Sycamore
"The Egyptians' Holy Sycamore also stood on the threshold of life and death, connecting the two worlds."
-- Wikipedia: Tree of Life
Sycamore is an implementation of an unordered tree data structure.
Features:
- easy, hassle-free access to arbitrarily deep nested elements
- grows automatically when needed
- familiar Hash interface
- no more
nil
-induced errors
Imagine a Sycamore tree as a recursively nested set. The elements of this set, called nodes, are associated with a child tree of additional nodes and so on. This might be different to your usual understanding of a tree, which has to have one single root node, but this notion is much more general. The usual tree is just a special case with just one node at the first level. But I prefer to think of the root to be implicit. Effectively every object is a tree in this sense. You can assume self
to be the implicit root.
Restrictions:
- Only values you would use as keys of a hash should be used as nodes of a Sycamore tree. Although Ruby's official Hash documentation says a Hash allows you to use any object type, one is well advised to use immutable objects only. Enumerables as nodes are explicitly excluded by Sycamore.
- The nodes are unordered and can't contain duplicates.
- A Sycamore tree is uni-directional, i.e. has no relationship to its parent.
Why
Trees in the sense of recursively nested sets are omnipresent today. But why then are there so few implementations of tree data structures? The answer is simple: because of Ruby's powerful built-in hashes. The problem is that while Ruby's Hash, as an implementation of the Hash map data structure, might be perfectly fine for flat dictionary like structures, it is not very well-suited for storing tree structures. Ruby's hash literals, which allow it to easily nest multiple hashes, belie this fact. But it catches up when you want to build up a tree with hashes dynamically and have to manage the hash nesting manually.
In contrast to the few existing implementations of tree data structures in Ruby, Sycamores is based on Ruby's very efficient hashes and contains the values directly without any additional overhead. It only wraps the hashes itself. This wrapper object is very thin, containing nothing more than the hash itself. This comes at the price of the aforementioned restrictions, prohibiting it to be a general applicable tree implementation.
Another compelling reason for the use of Sycamore is its handling of nil
. Much has been said about the problem of nil
(or equivalent null-values in other languages), including: "It was my Billion-dollar mistake" from its founder, Tony Hoare.
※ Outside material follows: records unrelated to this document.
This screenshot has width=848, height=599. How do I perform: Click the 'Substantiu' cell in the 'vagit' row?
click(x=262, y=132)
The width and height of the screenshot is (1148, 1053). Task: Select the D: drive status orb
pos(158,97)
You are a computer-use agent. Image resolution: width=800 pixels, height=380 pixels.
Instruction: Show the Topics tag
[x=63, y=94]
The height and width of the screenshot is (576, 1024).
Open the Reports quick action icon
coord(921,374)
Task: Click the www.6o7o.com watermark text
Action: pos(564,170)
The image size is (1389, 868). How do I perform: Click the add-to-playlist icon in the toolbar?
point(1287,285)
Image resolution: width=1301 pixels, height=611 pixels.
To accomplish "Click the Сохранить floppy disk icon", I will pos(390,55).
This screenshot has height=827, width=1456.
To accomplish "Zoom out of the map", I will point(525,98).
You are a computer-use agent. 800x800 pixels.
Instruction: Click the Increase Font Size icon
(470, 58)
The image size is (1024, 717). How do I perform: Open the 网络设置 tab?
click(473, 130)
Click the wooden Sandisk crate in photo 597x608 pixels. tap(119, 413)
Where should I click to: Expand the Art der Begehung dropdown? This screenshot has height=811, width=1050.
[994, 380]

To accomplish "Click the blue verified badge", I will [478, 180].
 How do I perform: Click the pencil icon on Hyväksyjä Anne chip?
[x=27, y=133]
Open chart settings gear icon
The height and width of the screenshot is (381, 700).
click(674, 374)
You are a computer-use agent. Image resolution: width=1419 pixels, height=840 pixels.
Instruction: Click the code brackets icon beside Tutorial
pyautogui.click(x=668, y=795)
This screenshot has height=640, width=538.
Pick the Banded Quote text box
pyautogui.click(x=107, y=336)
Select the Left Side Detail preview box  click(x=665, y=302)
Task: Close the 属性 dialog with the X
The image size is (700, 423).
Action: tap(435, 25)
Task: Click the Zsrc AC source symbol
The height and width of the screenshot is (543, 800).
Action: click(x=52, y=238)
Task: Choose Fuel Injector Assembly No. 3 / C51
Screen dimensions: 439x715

Every developer has experienced it in the form of errors such as
NoMethodError: undefined method '[]' for nil:NilClass
With Sycamore this is a thing of the past.
Supported Ruby versions
- MRI >= 2.1
- JRuby
- Rubinius
Dependencies
- none
Installation
The recommended installation method is via RubyGems.
$ gem install sycamore
Usage
I will introduce Sycamore's Tree API by comparing it with Ruby's Hash API.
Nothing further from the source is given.